BTW, I could swear that about 8 years ago, I saw the identical slide deck that had the exact same business model but the shade of blue was a bit darker and it had that funny triangular looking logo in the corner...
BUt remember, facebook's virtual gifts business is in the 2-5 million range i think...not $20 mil like you said
There's an app for free virtual gifts..
shit owen... i think this could actually qualify as real-honest-to-goodness hard-nosed reporting.
(better get back to tips from drunkards, or someone might mistake ValleyWag articles for respectable journalism ;)
@dula: Interesting -- what do you base that figure on?
@Owen: So I guess I should have said "more than just a titty bar," because every now and then we need a little bit of titty, but I'll take advertising slide decks. Call me crazy, but decks just do it for me.
holy jeebus, you can get myspace CPMs for $0.05 if you do some big purchases. Yes, that's 5 cents or 200 times cheaper than facebook. And guess who's easier to market to... mostly scam avoiding, smarter college students, or the geniuses who play at myspace ;-).
I chooset so spend marketing $ at myspace. faecbook seems more like a branding opportunity.
Major brands like those listed do NOT pay rate card prices - not even remotely close to it. They typically make higher volume deals at much MUCH lower rates. In fact, sales people usually bend over backwards with massive incentives just to book a bigger brand. Even with smaller brands at lower, more-targeted levels we've booked deals for clients FAR below rate card prices. And the prices will only go lower if the site continues to grow. So even if there's more inventory (which will gradually perform weaker as people grow accustomed to the spots) the revenue will not grow at the same rate.
The CPA model has some potential, but I'm not sure the volume is there to scale like they'd hope. Google hit the motherload with the PPC search model (not by inventing it of course) which scales beautifully. The AdSense model was just gravy.
I still think if they try to carry this current business model forward into an IPO there's going to be a collective WTF moment once the revenues are put in the context of the broader market. ALL that hype . . . . for this? You mean this isn't Google 2.0?! Better to sell out to Google/Yahoo/Microsoft who can afford to eat the loss in exchange for gaining eyeballs and marketshare.
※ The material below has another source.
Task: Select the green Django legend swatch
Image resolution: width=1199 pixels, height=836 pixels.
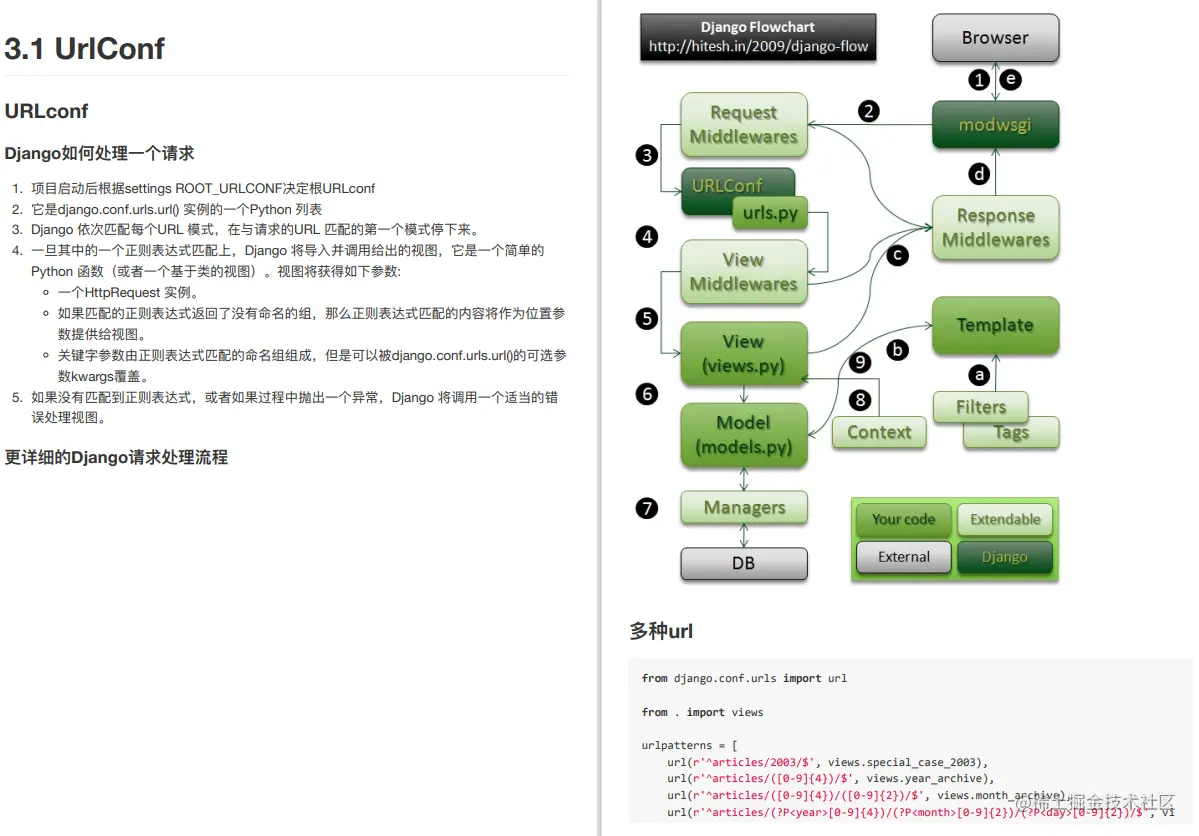Action: click(1004, 557)
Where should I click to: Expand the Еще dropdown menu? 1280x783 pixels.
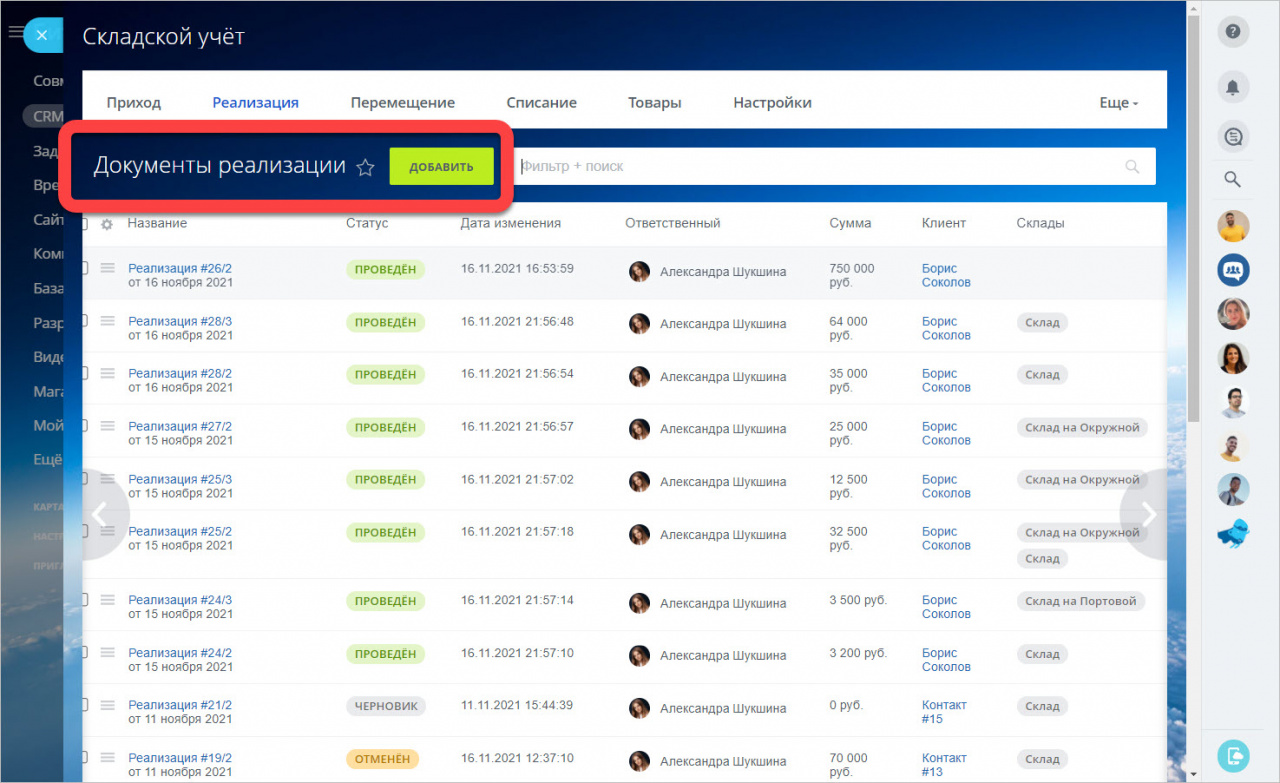(x=1118, y=103)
on that note, has any one forgot about the Facebook lawsuit?
[media.www.gwhatchet.com]
That Facebook rate card Valleywag published yesterday? It was from February. And, yes, February was eons ago, but who would have suspected that Facebook would have doubled its sponsorship rates in the meantime? Well, it seems they have. Valleywag's Owen Thomas reveals the June rate card.
A good bit of investigative journalism - something which is rare in the ad industry world. We've asked here to see if there is a UK rate card and will report back. Posted your link on our British ad community [www.mediastarz.co.uk] . I like ValleyWag.com loads we'll keep in touch.